Overall Rating: Love It

Source: Cooking Light magazine

Broccoli-Cheese Soup

I’m really into going to the produce stand lately because the produce at my grocery store isn’t so great. I don’t like how the peppers, apples, and zucchini at the store are twice as big as the produce at the stand. What in the world are they putting in those fruits and veggies anyway? Well, the good part about getting produce at the stand is that it’s inexpensive, quality, and abundant. The problem? It’s abundant. What do I do with so much broccoli? It’s cold out who might as well make soup! This Broccoli-Cheese Soup is a perfect way for me to use up some leftover veggies while still eating healthy.

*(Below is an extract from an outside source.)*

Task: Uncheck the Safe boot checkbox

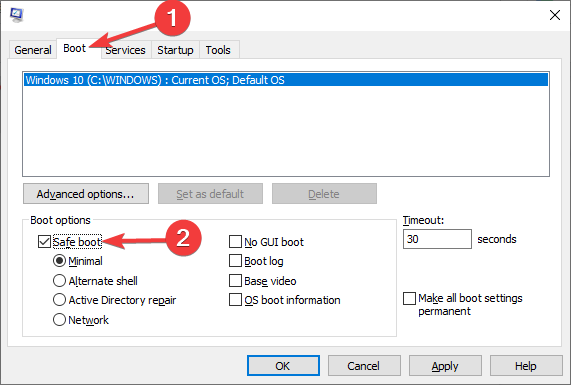Action: (44, 241)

Broccoli, carrot, and onion are simmered in broth (substitute veggie broth for a vegetarian option) before being blended together and mixed with a little half-and-half and cheese. The result is a creamy, warm, and healthy soup that is cheesy enough to be satisfying but not enough to be unhealthy. I have to admit that at the end of blending this, I decided to throw in a handful of baby spinach just because. I mean, why not? The soup is already green and plenty healthy but because I throw spinach in my smoothies, it doesn’t seem natural for me to not add spinach to whatever is in the blender. You don’t have to add spinach, obvi. This soup is perfectly satisfying just the way it is.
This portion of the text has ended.